GIVEN PROBLEM 1: Format the rows below as a JSON list of strings, one string per line. Start with the line containing "Task: De-Activate the NTPC Template", go on through the line containing "Action: [x=263, y=73]", skip blank lines, and leave out the pictures.

PASSAGE:
□ □ □

Skip to content
New issue

Have a question about this project? Sign up for a free GitHub account to open an issue and contact its maintainers and the community.

By clicking “Sign up for GitHub”, you agree to our terms of service and privacy statement. We’ll occasionally send you account related emails.

Already on GitHub? Sign in to your account

how to use with sparse/query-only data sources? #53

Open
derhuerst opened this issue Oct 3, 2019 · 22 comments
Open

how to use with sparse/query-only data sources? #53

derhuerst opened this issue Oct 3, 2019 · 22 comments

Comments

@derhuerst
Copy link

I want to built Linked Connections wrapping sparse data sources, which I need to query for connections on demand. This means that:

  • I need to be able to decide how to fetch the sparse data.
  • There is nothing stored as files.
  • The Linked Connections server should only let me fetch whatever is needed to answer the client's query.

How would this work with linked-connections-server?

@julianrojas87
Copy link
Collaborator

julianrojas87 commented Oct 4, 2019

Hi @derhuerst, could you please elaborate (maybe through an example) on what kind of queries would you like to support?

In order to increase scalability, the Linked Connections (LC) server interface has been designed to be a simplistic API that only provides documents containing a set of connections ordered by departureTime. For this, the only query parameter supported by the server is a departureTime which the server uses to respond with the document that covers the provided date-time:

https://graph.irail.be/sncb/connections?departureTime=2019-10-04T09:25:00.000Z

On top of that, the server also adds to each LC document some metadata for clients to discover more documents, namely the previous and next documents. For this, it uses hydra (a hypermedia vocabulary):

...
"hydra:next": "https://graph.irail.be/sncb/connections?departureTime=2019-10-04T09:43:00.000Z",
"hydra:previous": "https://graph.irail.be/sncb/connections?departureTime=2019-10-04T09:06:00.000Z",
...

The LC server was design mainly for route planning purposes with the Connection Scan Algorithm in mind. We follow the idea behind Linked Data Fragments where a compromise between the workload supported by both servers and clients, may lead to more scalable servers and more flexible data access. However our main interest is to investigate the trade-offs of different Web APIs, so I am certainly interested in the use-case you want to support.

@pietercolpaert
Copy link
Member

@derhuerst What do you mean by sparse data exactly? A concrete example would help. This repository is mainly intended to host a Linked Connections server from GTFS and GTFS-RT files. You can however also host a Linked Connections compliant API building it in a totally different way.

@derhuerst
Copy link
Author

derhuerst commented Oct 4, 2019

Thanks for you explanations.

I want to build a Linked Connections endpoint on top of of a sparse data source, e.g. an API where you can fetch departures/connections. This allows me to have experimental support for public transportation networks that don't publish GTFS and/or GTFS-RT feeds.

I am aware that this is terribly inefficient (as the API response time will usually be an order of magnitude higher than file/DB access) and wasteful (as one would often need to query a whole lot more information than just the connections and throw them away after), but as an experiment, I'm interested nonetheless.

□ □ □

RECORDS TO USE:
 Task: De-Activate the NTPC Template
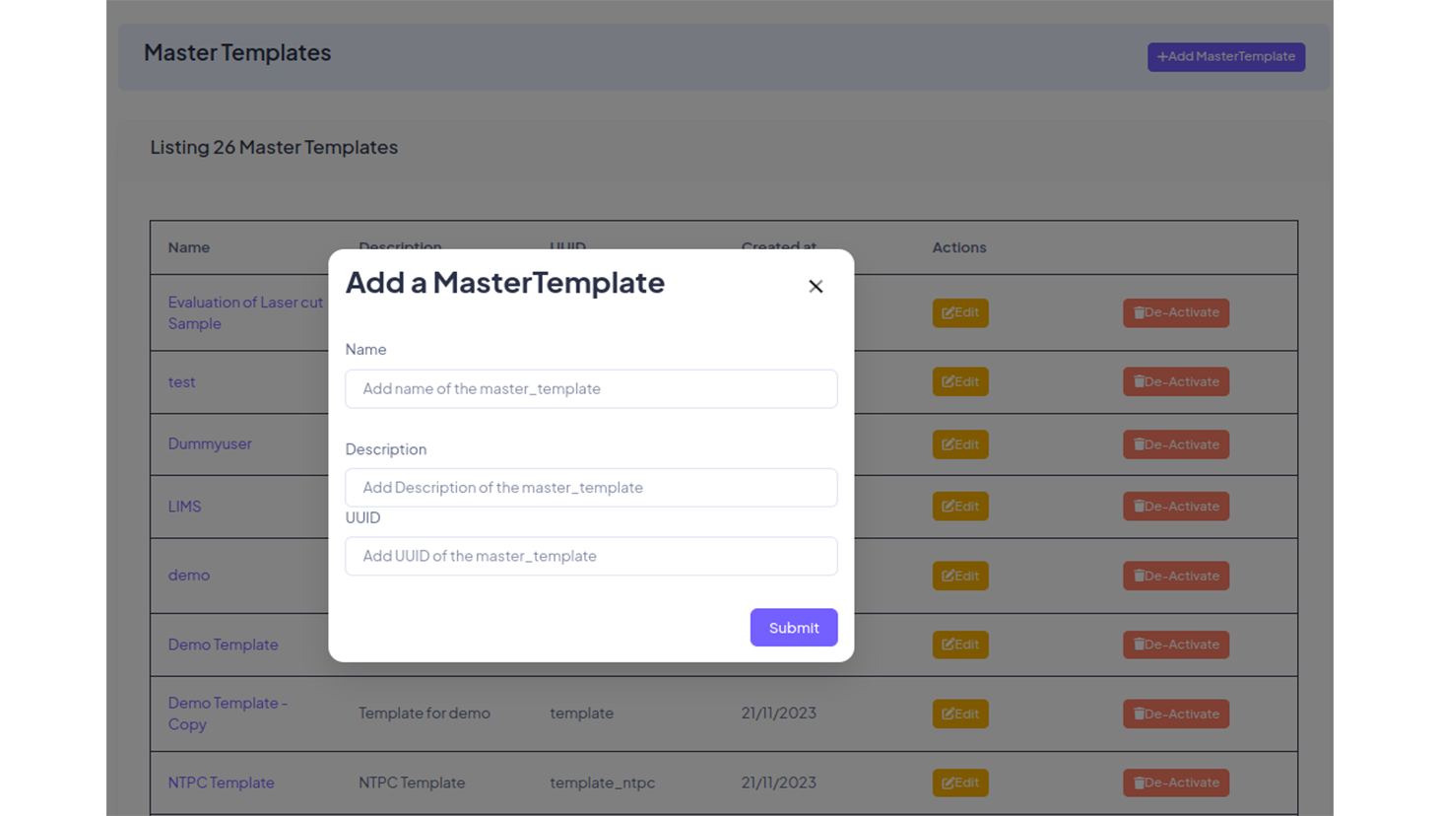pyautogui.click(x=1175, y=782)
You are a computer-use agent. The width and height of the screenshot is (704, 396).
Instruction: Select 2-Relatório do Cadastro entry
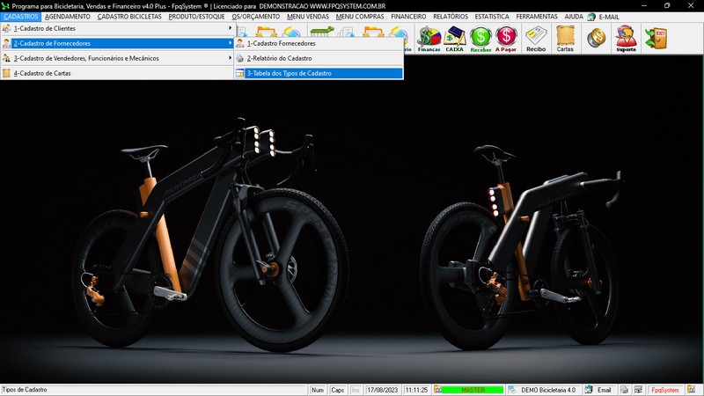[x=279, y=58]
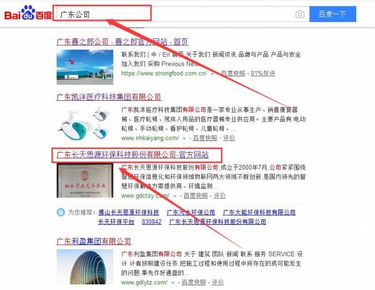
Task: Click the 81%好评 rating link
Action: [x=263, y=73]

□ □ □

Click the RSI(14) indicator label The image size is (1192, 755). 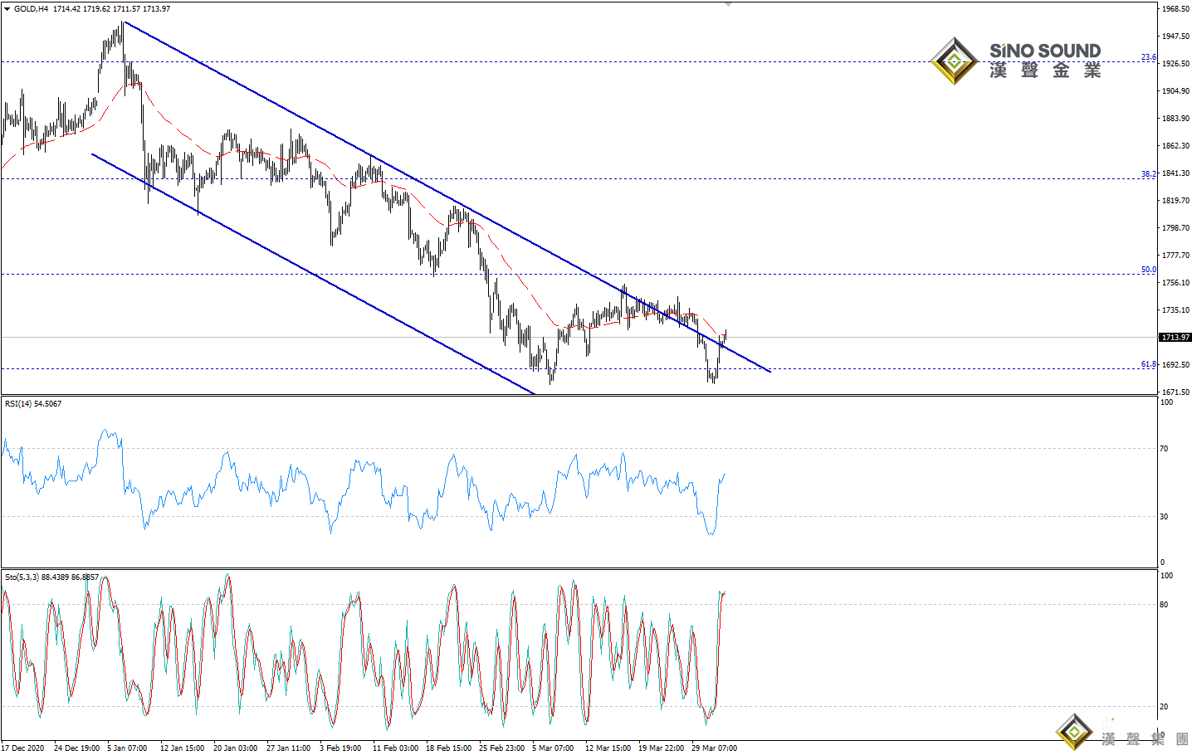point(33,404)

□ □ □

GIVEN PROBLEM 2: Swap "GitHub" for "GitLab" in the issue thread above, starting with "Skip to content" and going on through "account related emails.", and give that part again with the change.

TASK ANSWER 1:
[
  " Task: De-Activate the NTPC Template",
  "pyautogui.click(x=1175, y=782)",
  "You are a computer-use agent. The width and height of the screenshot is (704, 396).",
  "Instruction: Select 2-Relatório do Cadastro entry",
  "[x=279, y=58]",
  "Task: Click the 81%好评 rating link",
  "Action: [x=263, y=73]"
]

TASK ANSWER 2:
Skip to content
New issue

Have a question about this project? Sign up for a free GitLab account to open an issue and contact its maintainers and the community.

By clicking “Sign up for GitLab”, you agree to our terms of service and privacy statement. We’ll occasionally send you account related emails.